I have had many conversations with people in factories where I get materials for my work and with craftsmen. They always like to see photographs. They like to know what I do with the materials and they often get quite excited about it all. They do something quite different with the same materials but they do understand what it is I am doing. The difference is that they do not know why I do what I do but I know why they do what they do. They are capable of doing what I do and so they can understand it when I tell them but they would not do it. That is the difference between a craftsman and an artist. The work of the craftsman is necessary but the work of the creative artist is not.

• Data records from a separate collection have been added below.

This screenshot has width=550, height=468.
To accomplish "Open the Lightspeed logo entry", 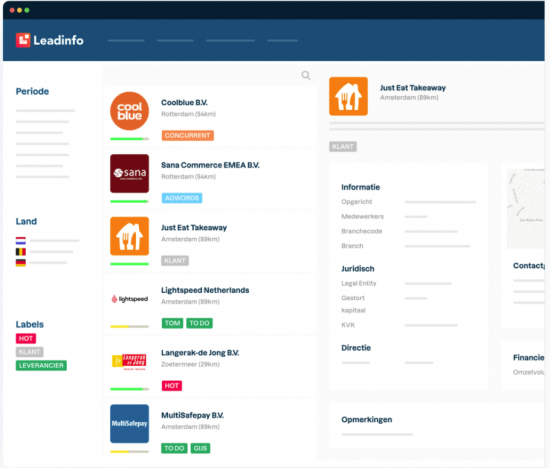I will point(129,299).
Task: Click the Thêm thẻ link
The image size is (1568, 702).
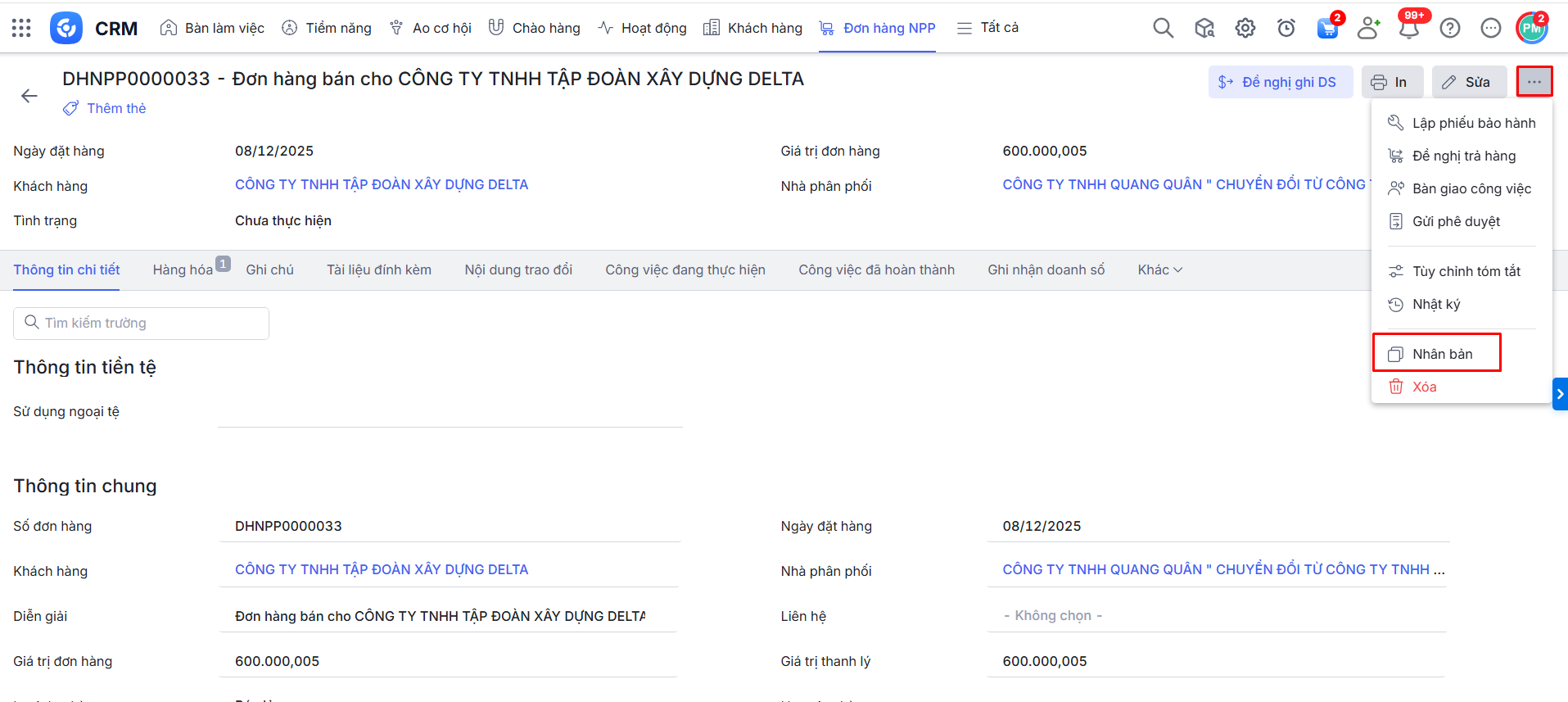Action: click(116, 108)
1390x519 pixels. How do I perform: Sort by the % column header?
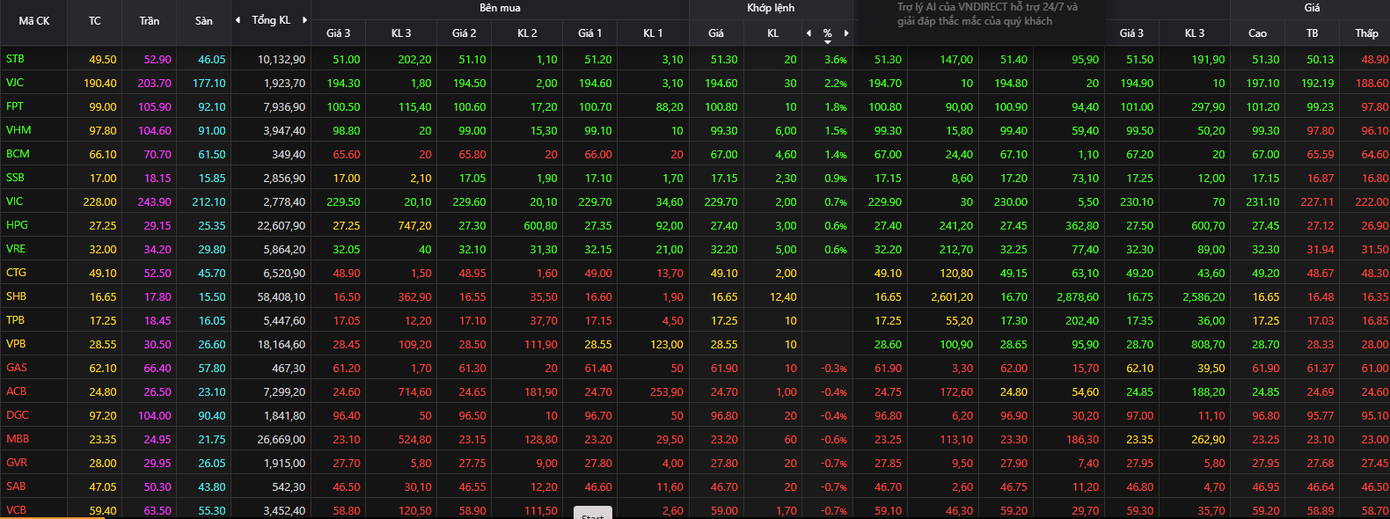[827, 34]
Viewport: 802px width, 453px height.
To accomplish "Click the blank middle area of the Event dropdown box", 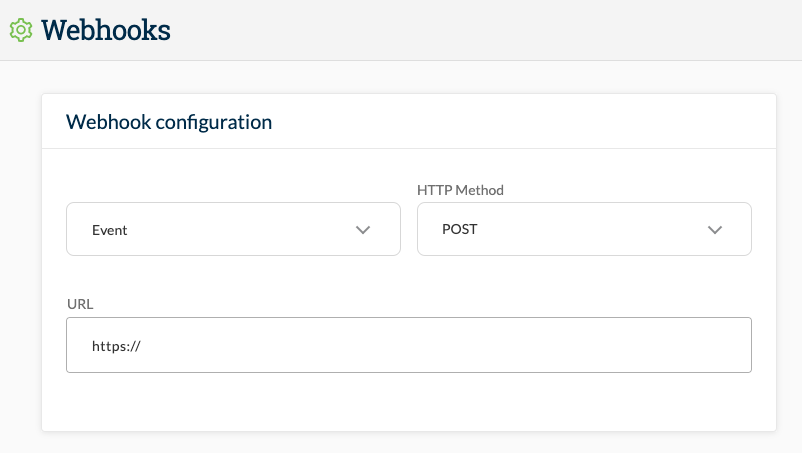I will point(240,229).
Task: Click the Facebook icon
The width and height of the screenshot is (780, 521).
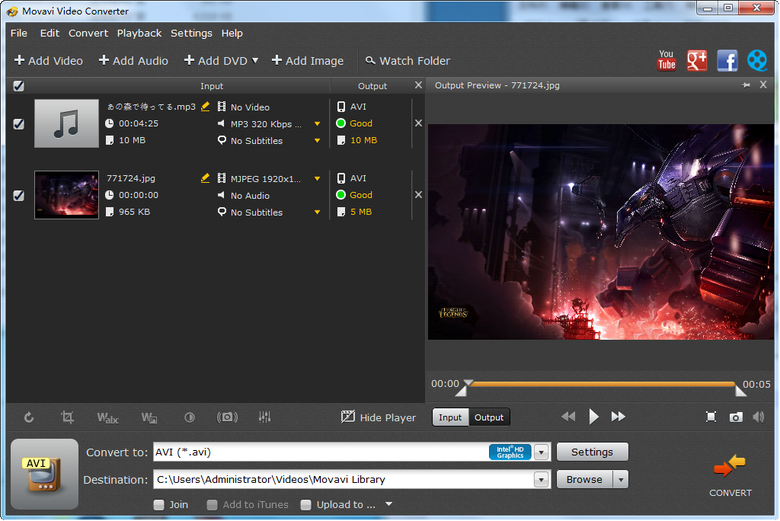Action: coord(727,61)
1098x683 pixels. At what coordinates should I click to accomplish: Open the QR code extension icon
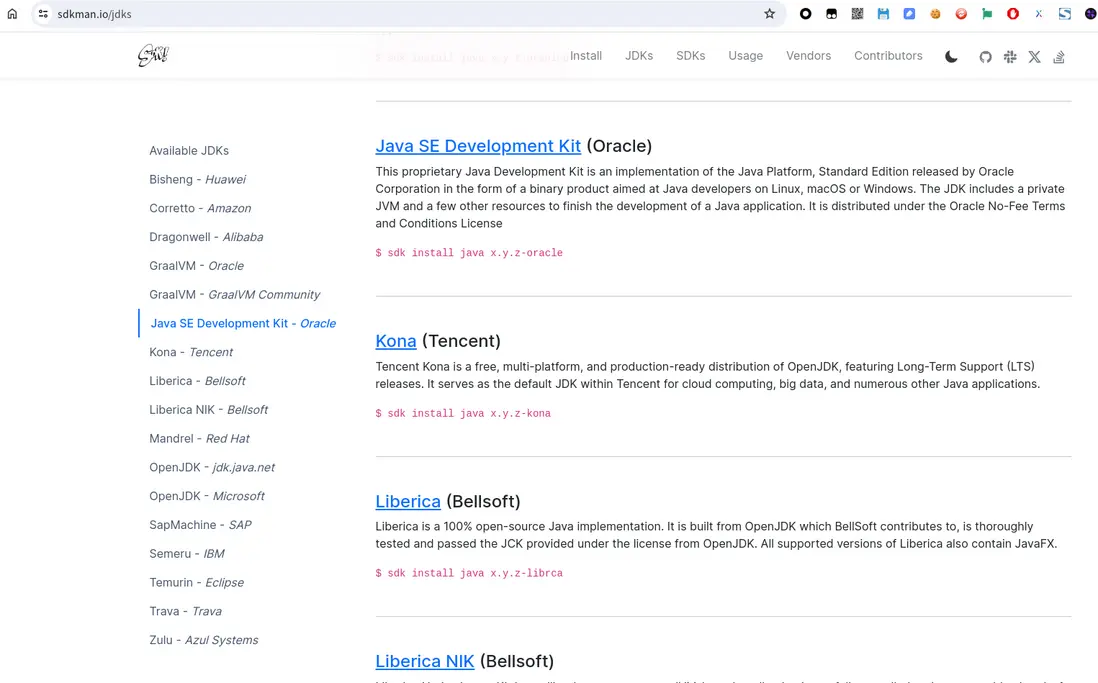point(857,14)
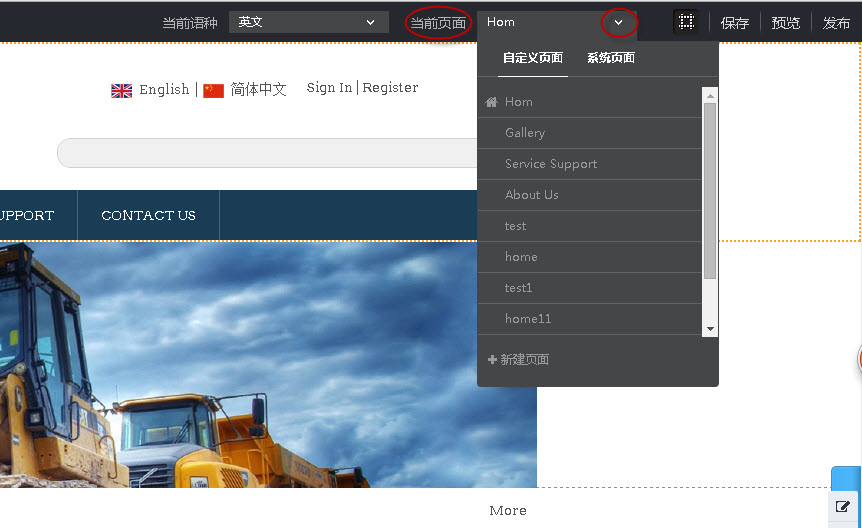The width and height of the screenshot is (862, 528).
Task: Open the language dropdown showing 英文
Action: coord(308,22)
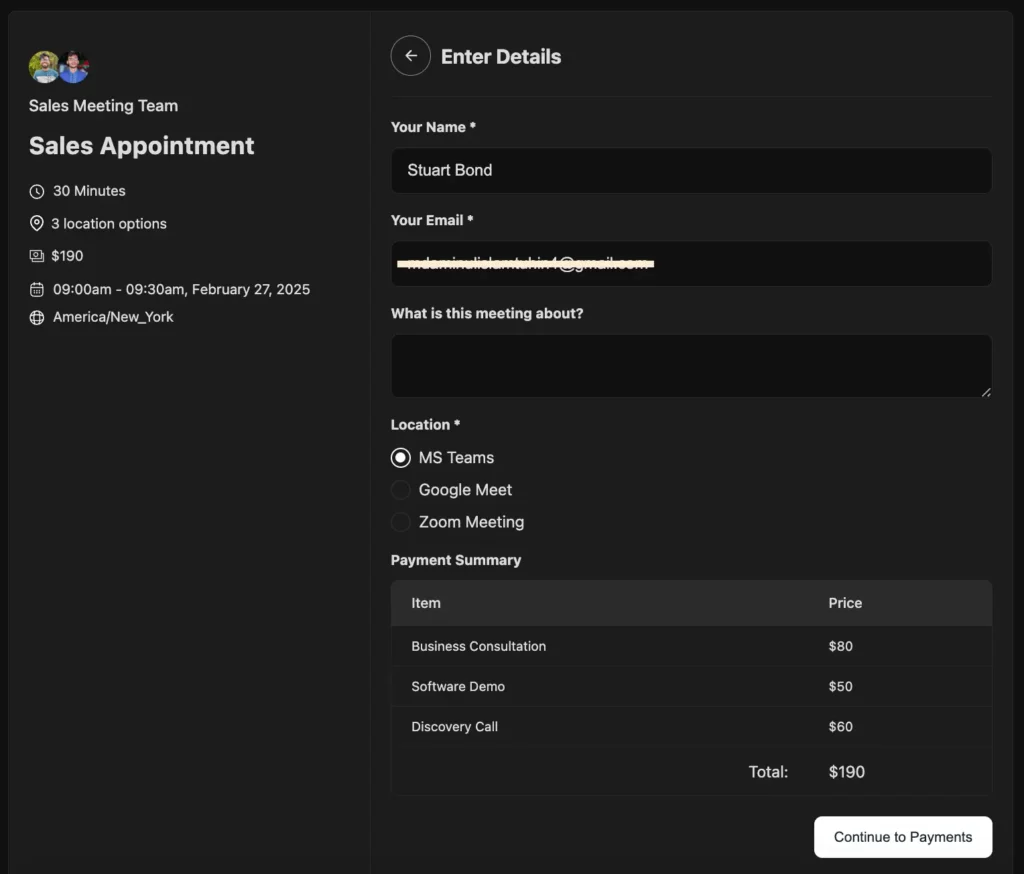Viewport: 1024px width, 874px height.
Task: Click the textarea resize handle
Action: tap(986, 392)
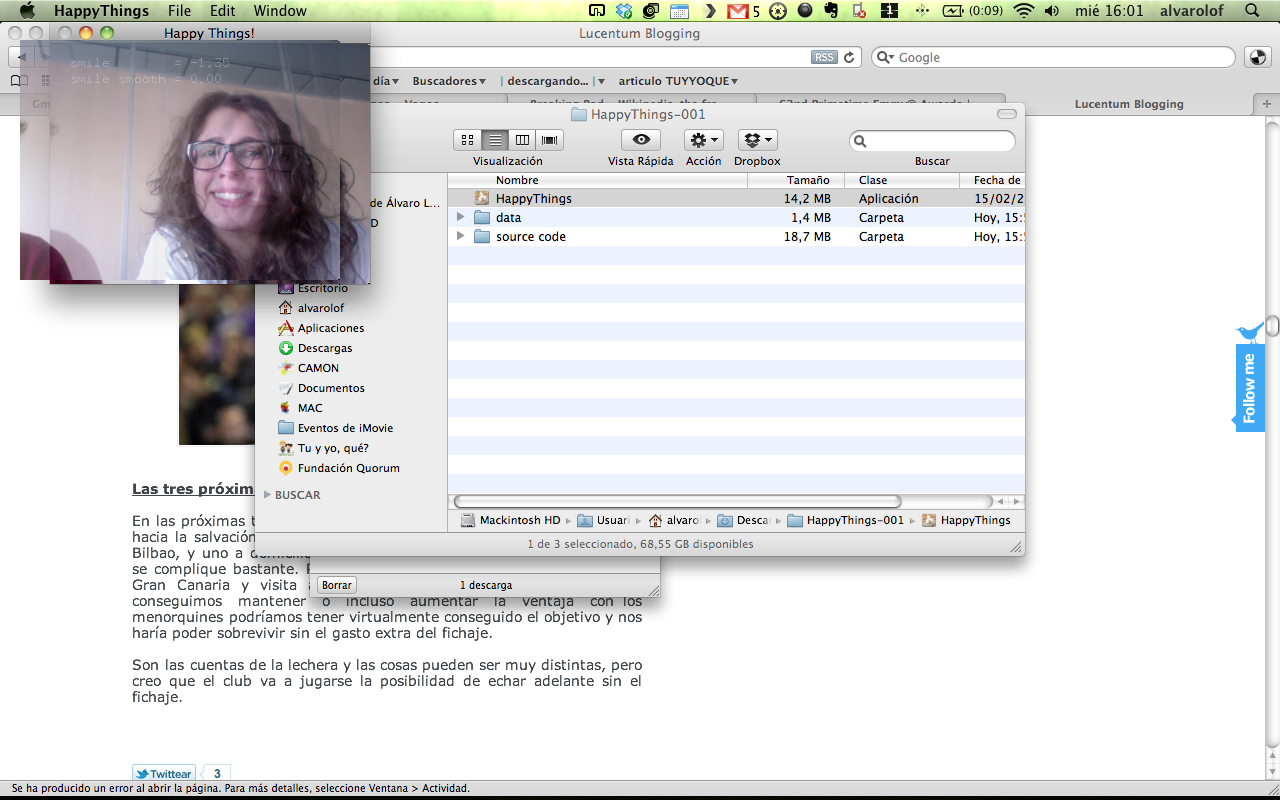The width and height of the screenshot is (1280, 800).
Task: Expand the source code folder
Action: click(x=461, y=236)
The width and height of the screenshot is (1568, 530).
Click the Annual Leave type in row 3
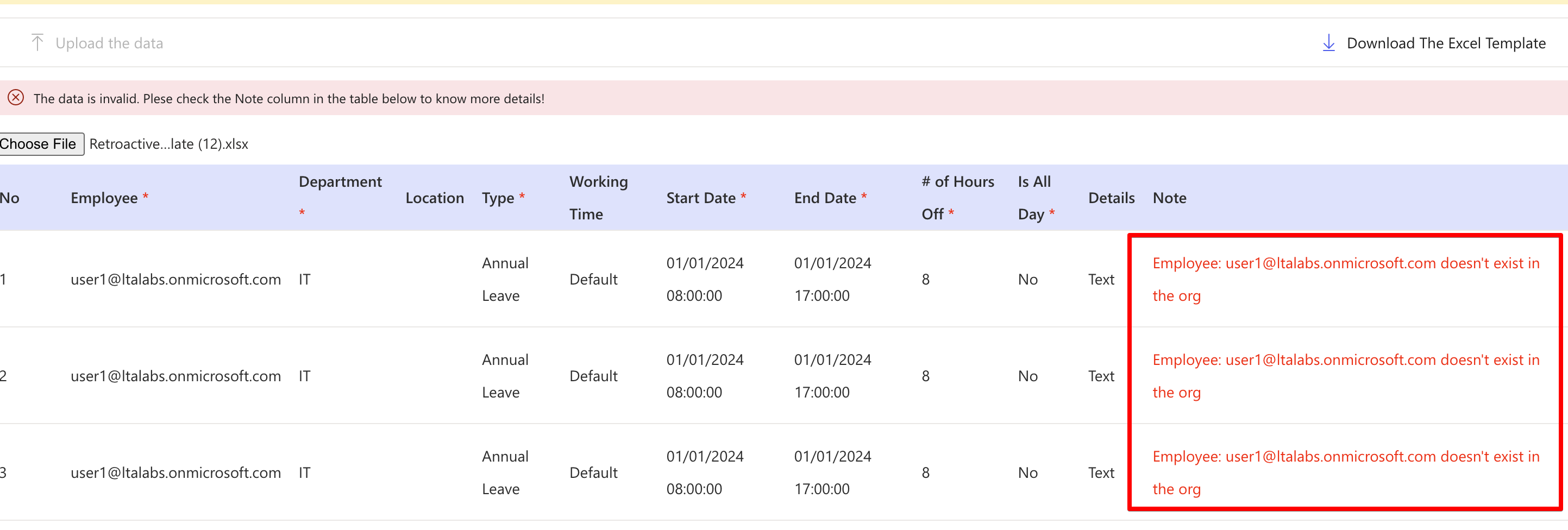(x=505, y=472)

The craftsman does what he has to do or what he is told to do and the creative artist takes full responsibility for all of it but he never has to do it. For a writer
The writer is to serve god or mammon by writing the way it has been written or by writing the way it is being written that is to say the way the writing is writing. That is for writing the difference between serving god and mammon. If you write the way it has already been written the way writing has already been written then you are serving mammon because you are living by something some one has already been earning or has earned. If you write as you are to be writing then you are serving as a writer god because you are not earning anything. If anything is to be earned you will not know what earning is therefore you are serving god. But really there is no choice. Nobody chooses. What you do you do even if you do not yield to a temptation. After all a temptation is not very tempting. So anyway you will earn nothing. (WIEL, LIA 54)
It is the same thing in any art. You do what you do and if it earns money that’s nice but most often it does not and it is better to do your earning doing something quite different so that you never need an audience. An audience is always warming but it must never be necessary to your work. Being necessary is what makes craftsmen and fashion and commercial art. There is nothing wrong with these things only they are not art and it is funny how everyone always mixes them all up and doesn’t want to know the difference between art and the rest. That is why mostly the creative artist never earns much from his art because nobody wants to know the difference.
. . . certainly I said I do want to get rich but I never want to do what there is to do to get rich. (EA 128)
The facts of the case are that all these people, including myself, are people with a considerably large endowment, and most of us spent thirty years of our life in being made fun of and laughed at and criticized and having no existence and being without a cent of income. The work needs concentration, and one is often exhausted by it.